OtherPep

Description of the configuration object

Whether or not the communication between the client and a DirX Access Services server must be secured using SSL/TLS. The client always tries to establish the SSL/TLS secured connection first. When the secured connection cannot be established, for example, due to missing or wrong client crypto material, and this value is false then the client establishes non-secured connection to the server instead. The configuration parameter 'Do use SSL/TLS' applies to the actual operation phase of a PEP: it means that if SSL/TLS is required but is not available (for some reason), no data will be exchanged. Note that this does not apply to the PEP bootstrap phase, where configuration data is obtained from the server. In this phase, PEPs may silently fall back to plain text communication if no SSL/TLS support is available.
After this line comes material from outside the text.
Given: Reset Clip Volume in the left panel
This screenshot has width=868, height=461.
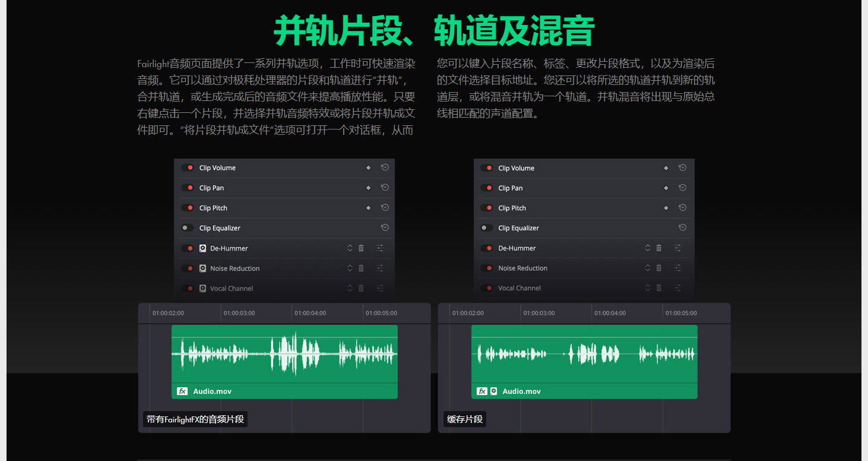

Clients automatically cache configuration information, increasing system performance. The property determines the length of time in seconds that must elapse before this client refreshes its cache. Note that this setting also influences how quickly the client can learn that a cached object was changed on the server side.

The DirX Access Services cluster group with which the client communicates. By default, cluster group 0 is selected

The type of the PEP.

A symbolic identifier for this PEP used in the normalization of SSO request URIs. Follows the format host:`port`. When processing SSO requests from the PEP, DirX Access replaces the host and port parts in the request URI with the Authority value. Evaluation of authentication and authorization policies is then performed using the normalized request URI.

The maximum time in seconds since an initial or federated authentication may elapse before the system closes an SSO session created during the authentication.

The maximum idle time in seconds since the last processed SSO request that may elapse before the system closes an SSO session created during an initial or federated authentication.

Time (in secs) for which user’s request for authentication timeouts extension remains valid; after this timeout, user has to re-request. If 0, user can’t ask for the timeouts extension.The "authentication timeouts extension" capability means that the authentication process run via this PEP will enable the subject being authenticated to extend any authentication-related timeout that is configured server-side. The maximal extension is set at ten-times the corresponding server-side configuration (specific to corresponding authentication method). The goal of this parameter is to comply to the WCAG 2.2 Level AA - Timeouts requirement.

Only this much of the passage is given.